Copy exactly the last part of the entries, starting from the line with "Task: Click the Roles padlock icon" and including the final line.

Records for this task |

☆ ☆ ☆

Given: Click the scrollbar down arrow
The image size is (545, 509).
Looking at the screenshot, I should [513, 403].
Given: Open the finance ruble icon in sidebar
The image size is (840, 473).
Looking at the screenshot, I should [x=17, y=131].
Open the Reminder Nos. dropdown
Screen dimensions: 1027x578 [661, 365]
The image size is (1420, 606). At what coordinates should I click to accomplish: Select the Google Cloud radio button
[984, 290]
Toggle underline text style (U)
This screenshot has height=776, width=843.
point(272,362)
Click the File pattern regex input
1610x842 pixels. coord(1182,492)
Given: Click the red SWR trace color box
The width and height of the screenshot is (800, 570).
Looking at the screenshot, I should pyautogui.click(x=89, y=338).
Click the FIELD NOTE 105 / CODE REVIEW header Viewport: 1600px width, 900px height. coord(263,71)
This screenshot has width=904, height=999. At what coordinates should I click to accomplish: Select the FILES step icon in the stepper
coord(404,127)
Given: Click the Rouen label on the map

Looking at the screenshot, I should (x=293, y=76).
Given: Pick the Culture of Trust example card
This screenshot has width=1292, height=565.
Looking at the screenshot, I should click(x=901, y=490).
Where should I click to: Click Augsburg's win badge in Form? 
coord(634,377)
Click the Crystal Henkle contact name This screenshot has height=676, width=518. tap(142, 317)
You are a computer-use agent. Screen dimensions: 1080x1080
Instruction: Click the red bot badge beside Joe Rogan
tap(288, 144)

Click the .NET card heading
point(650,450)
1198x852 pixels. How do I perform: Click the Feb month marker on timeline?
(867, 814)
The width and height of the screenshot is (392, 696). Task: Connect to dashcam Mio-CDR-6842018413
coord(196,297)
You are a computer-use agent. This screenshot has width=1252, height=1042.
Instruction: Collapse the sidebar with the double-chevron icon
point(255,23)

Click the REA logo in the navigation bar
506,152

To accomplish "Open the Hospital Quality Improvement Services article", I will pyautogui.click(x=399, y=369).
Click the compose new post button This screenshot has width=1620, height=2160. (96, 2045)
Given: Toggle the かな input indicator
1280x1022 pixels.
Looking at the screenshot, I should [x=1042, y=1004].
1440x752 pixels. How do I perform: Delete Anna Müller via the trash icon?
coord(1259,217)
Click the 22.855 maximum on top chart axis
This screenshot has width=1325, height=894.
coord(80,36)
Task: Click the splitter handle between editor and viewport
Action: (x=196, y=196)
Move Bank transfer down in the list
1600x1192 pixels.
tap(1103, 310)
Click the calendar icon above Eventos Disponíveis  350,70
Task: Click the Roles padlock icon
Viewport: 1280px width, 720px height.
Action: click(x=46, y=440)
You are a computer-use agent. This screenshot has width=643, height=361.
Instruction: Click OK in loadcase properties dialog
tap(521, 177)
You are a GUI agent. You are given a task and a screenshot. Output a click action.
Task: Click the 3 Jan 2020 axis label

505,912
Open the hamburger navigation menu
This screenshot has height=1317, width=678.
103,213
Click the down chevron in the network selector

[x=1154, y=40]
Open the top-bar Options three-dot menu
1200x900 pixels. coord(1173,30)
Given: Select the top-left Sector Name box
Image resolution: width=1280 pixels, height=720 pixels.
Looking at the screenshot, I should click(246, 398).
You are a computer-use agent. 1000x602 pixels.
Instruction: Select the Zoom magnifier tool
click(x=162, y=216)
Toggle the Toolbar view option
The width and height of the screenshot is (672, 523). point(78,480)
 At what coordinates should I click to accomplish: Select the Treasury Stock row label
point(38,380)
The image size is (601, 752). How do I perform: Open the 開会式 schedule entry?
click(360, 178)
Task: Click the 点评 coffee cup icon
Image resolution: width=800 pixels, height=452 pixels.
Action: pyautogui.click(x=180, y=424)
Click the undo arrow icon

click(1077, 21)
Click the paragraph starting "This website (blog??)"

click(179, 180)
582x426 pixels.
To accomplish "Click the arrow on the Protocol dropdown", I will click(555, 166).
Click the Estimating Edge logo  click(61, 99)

☆ ☆ ☆

Answer section |
Task: Click the Roles padlock icon
Viewport: 1280px width, 720px height.
Action: click(x=46, y=440)
You are a computer-use agent. This screenshot has width=643, height=361.
Instruction: Click OK in loadcase properties dialog
tap(521, 177)
You are a GUI agent. You are given a task and a screenshot. Output a click action.
Task: Click the 3 Jan 2020 axis label

505,912
Open the hamburger navigation menu
This screenshot has height=1317, width=678.
103,213
Click the down chevron in the network selector

[x=1154, y=40]
Open the top-bar Options three-dot menu
1200x900 pixels. coord(1173,30)
Given: Select the top-left Sector Name box
Image resolution: width=1280 pixels, height=720 pixels.
Looking at the screenshot, I should click(246, 398).
You are a computer-use agent. 1000x602 pixels.
Instruction: Select the Zoom magnifier tool
click(x=162, y=216)
Toggle the Toolbar view option
The width and height of the screenshot is (672, 523). point(78,480)
 At what coordinates should I click to accomplish: Select the Treasury Stock row label
point(38,380)
The image size is (601, 752). How do I perform: Open the 開会式 schedule entry?
click(360, 178)
Task: Click the 点评 coffee cup icon
Image resolution: width=800 pixels, height=452 pixels.
Action: pyautogui.click(x=180, y=424)
Click the undo arrow icon

click(1077, 21)
Click the paragraph starting "This website (blog??)"

click(179, 180)
582x426 pixels.
To accomplish "Click the arrow on the Protocol dropdown", I will click(555, 166).
Click the Estimating Edge logo  click(61, 99)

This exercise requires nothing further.